This type of reasoning is known as modus tollens (the mode that denies). All fish, for example, have scales. This salmon is a kind of fish. As a result, this fish possesses scales.

- What is the modus tollens example?
- What is the modus tollens rule?
- Is modus tollens a fallacy?
- What is the difference between modus tollens and denying the antecedent?
- Which is the tautology form of the modus tollens rule?
- Why is modus tollens valid?
- How do you identify modus Ponens?
- What is the universal modus tollens?

Modus tollens is a valid argument form in propositional calculus in which and are propositions. If it is inferred and untrue, it is false. It is also known as a contrapositive proof or an indirect proof. For example, if being the king entails wearing a crown, not wearing a crown entails not being the king. Therefore, not being the king is true if and only if the king isn't wearing a crown.

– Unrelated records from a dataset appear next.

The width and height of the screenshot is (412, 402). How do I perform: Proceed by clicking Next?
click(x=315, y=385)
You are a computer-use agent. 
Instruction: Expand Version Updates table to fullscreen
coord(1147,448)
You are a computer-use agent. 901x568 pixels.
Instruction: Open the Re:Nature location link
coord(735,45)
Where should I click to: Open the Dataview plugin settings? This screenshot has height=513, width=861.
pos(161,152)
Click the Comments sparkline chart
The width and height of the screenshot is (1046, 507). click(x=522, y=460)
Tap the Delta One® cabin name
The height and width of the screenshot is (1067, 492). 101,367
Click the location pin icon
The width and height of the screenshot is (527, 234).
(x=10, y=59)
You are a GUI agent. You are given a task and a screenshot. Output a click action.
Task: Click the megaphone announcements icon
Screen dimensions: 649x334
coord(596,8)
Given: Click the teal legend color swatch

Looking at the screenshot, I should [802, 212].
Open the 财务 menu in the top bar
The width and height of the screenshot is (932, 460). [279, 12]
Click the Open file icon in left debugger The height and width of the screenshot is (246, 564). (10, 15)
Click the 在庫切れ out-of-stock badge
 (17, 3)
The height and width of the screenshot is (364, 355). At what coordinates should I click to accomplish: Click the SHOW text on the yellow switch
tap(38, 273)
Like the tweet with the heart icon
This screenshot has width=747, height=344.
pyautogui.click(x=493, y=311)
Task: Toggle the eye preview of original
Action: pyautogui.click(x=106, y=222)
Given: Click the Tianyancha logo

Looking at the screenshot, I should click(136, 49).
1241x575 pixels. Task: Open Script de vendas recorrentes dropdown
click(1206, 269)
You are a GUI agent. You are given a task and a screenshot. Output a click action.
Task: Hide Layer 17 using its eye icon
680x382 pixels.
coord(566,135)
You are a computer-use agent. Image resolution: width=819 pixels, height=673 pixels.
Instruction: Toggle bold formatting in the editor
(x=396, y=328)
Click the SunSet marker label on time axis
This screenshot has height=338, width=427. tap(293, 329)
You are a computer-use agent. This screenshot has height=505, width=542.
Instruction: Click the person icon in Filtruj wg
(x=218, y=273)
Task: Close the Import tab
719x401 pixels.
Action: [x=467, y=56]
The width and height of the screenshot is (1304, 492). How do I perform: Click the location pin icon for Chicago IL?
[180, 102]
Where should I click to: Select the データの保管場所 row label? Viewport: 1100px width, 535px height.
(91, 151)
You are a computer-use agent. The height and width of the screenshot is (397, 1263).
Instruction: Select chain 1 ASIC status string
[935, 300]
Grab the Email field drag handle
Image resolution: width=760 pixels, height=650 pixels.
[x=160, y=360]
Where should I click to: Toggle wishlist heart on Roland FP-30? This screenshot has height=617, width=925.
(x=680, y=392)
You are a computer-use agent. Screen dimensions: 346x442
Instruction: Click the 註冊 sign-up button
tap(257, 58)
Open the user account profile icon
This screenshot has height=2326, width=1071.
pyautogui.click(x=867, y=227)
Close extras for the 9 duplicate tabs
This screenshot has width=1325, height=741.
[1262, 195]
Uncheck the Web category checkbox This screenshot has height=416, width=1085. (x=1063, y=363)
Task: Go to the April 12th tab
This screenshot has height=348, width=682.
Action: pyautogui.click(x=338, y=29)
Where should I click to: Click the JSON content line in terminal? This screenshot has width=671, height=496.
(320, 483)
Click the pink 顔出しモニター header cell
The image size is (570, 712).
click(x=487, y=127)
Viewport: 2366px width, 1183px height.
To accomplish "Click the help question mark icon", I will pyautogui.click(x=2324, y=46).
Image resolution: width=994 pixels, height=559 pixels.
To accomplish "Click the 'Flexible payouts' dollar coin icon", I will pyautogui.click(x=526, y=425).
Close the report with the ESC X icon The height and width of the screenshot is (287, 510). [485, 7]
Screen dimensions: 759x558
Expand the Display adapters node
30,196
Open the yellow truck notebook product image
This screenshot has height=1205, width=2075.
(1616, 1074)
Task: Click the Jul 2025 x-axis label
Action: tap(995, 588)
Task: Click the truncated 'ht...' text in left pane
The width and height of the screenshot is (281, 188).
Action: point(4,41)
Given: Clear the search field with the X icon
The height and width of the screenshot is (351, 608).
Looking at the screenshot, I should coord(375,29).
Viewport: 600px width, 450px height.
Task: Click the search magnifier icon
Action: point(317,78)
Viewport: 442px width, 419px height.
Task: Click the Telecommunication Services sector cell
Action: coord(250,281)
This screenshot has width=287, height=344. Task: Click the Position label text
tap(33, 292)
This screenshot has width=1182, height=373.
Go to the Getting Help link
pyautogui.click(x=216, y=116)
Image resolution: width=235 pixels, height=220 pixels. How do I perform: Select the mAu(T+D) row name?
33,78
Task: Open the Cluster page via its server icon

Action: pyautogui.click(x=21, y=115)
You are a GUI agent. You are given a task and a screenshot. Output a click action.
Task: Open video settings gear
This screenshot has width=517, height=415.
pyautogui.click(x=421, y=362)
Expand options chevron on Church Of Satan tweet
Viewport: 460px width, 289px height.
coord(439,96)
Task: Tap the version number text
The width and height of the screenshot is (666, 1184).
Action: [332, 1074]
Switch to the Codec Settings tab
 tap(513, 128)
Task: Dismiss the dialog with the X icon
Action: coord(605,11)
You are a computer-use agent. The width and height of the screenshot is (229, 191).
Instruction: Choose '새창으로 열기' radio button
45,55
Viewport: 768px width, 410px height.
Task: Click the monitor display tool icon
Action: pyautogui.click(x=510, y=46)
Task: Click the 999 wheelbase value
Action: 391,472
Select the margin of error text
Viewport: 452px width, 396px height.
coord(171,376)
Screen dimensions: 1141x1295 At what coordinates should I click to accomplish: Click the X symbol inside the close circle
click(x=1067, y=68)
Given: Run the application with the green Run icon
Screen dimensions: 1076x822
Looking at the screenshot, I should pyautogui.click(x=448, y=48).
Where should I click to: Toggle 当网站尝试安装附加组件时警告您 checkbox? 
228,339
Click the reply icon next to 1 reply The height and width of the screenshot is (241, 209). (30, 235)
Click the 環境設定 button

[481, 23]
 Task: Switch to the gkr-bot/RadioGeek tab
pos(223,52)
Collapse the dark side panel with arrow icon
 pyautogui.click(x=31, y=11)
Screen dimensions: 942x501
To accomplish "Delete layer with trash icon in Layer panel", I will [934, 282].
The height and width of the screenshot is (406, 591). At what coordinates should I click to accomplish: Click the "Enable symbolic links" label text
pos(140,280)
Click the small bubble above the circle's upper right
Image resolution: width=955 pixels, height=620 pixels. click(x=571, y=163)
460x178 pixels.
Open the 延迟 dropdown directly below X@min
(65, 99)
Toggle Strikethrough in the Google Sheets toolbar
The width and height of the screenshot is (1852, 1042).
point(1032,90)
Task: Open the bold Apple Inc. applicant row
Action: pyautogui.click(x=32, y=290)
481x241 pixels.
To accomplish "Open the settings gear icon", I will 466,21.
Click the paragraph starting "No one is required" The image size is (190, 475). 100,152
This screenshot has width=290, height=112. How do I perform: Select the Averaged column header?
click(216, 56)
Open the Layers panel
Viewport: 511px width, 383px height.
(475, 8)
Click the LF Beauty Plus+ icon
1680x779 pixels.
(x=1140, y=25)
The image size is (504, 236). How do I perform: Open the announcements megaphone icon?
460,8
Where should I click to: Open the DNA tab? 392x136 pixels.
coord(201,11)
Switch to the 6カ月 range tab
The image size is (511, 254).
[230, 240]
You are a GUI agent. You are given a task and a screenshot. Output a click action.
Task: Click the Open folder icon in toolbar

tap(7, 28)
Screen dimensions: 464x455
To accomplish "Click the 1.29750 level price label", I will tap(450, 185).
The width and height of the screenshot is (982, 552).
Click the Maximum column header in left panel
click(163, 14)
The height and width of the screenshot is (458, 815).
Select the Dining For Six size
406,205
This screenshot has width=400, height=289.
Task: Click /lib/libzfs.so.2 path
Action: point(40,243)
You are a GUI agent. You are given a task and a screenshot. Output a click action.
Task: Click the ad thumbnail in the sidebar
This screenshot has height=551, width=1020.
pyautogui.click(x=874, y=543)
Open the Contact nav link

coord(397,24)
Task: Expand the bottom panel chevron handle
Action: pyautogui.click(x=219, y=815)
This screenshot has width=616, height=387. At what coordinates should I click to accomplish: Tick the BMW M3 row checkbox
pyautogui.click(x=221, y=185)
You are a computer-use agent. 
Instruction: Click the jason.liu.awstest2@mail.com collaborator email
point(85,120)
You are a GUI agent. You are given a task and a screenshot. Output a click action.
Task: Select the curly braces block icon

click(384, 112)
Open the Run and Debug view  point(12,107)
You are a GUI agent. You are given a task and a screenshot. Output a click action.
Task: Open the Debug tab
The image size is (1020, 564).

Use the modus tollens rule to prove or disprove claims about things such as animals, plants, and objects that exist now or have existed in the past. For example, if someone claims that no animals live beyond **their natural lifespan**, they use evidence from scientists who have studied animals for many years to prove their claim by applying the modus tollens rule. First, they would conclude that because animals live longer than their natural lifespan, there must be something that kills them. Second, they would conclude that since there is something that kills them, then there cannot be any other thing or action that preserves their life forever. Finally, they would conclude that since there is no way for animals to preserve their lives forever, then animals must die when they reach their natural lifespan.

This argument is also useful for decisions about **possible future events**. If I were to claim that there is no way for animals to fly, you could use **this argument** to prove that I'm wrong. First, you would conclude that since animals can fly, there must be something that allows them to do so.

Modus tollens (/'[email protected]'talenz/), also known as modus tollendo tollens (Latin for "mode that by denying denies") and rejecting the consequent, is a deductive argument form and an inference rule in propositional logic. Justification using a truth table.

p | q | p → q |
---|---|---|

T | F | F |

F | T | T |

F | F | T |

Modus tollens is a legitimate argument form, much like **modus ponens**, because the truth of the premises ensures the validity of the conclusion. Denying the antecedent, like affirming the consequent, is an invalid argument form since the validity of the premises does not ensure the truth of the conclusion. For example, if we were to deny the antecedent of this argument, we would be saying that anyone who can walk can run. This seems counter-intuitive since we know that some people cannot walk due to physical limitations. Therefore, denying the antecedent of this argument would lead to a false conclusion.

Modus tollens is used when answering questions with multiple choices or answers. For example, if given two choices for solving a problem, we could use modus tollens to determine which answer choice is correct. Modus tollens allows us to eliminate **one option** in order to find the correct answer. For example, if given the options "Mary walks to school," "John drives to school" and asked which one Mary goes to school by, we could use modus tollens to determine that it must be the first option since she cannot walk to school and drive at **the same time**. Thus, we know that Mary goes to school by walking.

Denying the antecedent is used when there are no possible answers other than all of them or none of them.

Modus tollens (/'[email protected]'talenz/), also known as modus tollendo tollens (Latin for "mode that by denying denies") and rejecting the consequent, is a deductive argument form and an inference rule in propositional logic. The modus tollens is expressed as "If P, then Q.... Justification using a truth table.

p | q | p → q |
---|---|---|

F | F | T |

It is an application of **the basic principle** that if a statement is true, then its inverse is also true. The form demonstrates that inference from P entails Q, and negation of Q implies negation of P is a valid argument. This means that invalid arguments such as "All dogs are mortal. Therefore, all cats are not mortal" can sometimes be refuted by following the pattern of modus tollens.

Here is how they are constructed:

- Modus Ponens: “If A is true, then B is true. A is true. Therefore, B is true.”
- Modus Tollens: “If A is true, then B is true. B is not true. Therefore, A is not true.”

The Tollens Modus Universalis Proof by contradiction—showing an argument is flawed by providing an example where the argument causes a contradiction—can be one of **the simplest ways** to prove or refute an argument. This proof method can be used with **any form** of argument, not just logical arguments such as **analytic proofs** and syntactic proofs.

In formal logic, a truth table is a tool used by logicians to examine the validity of arguments and their conclusions by applying each possible combination of values for the multiple variables involved in the argument. Such arguments can be either valid or invalid. If an argument is invalid, there must be at least one case where it leads to a contradiction. The universal modus tollens proof method involves finding this contradiction and showing that it cannot be escaped. Since all contradictions can be reduced to the form "A!= A", this proof method can be applied to show any argument is invalid.

For example, suppose we want to prove that no person can walk across the Atlantic Ocean in less than 20 days.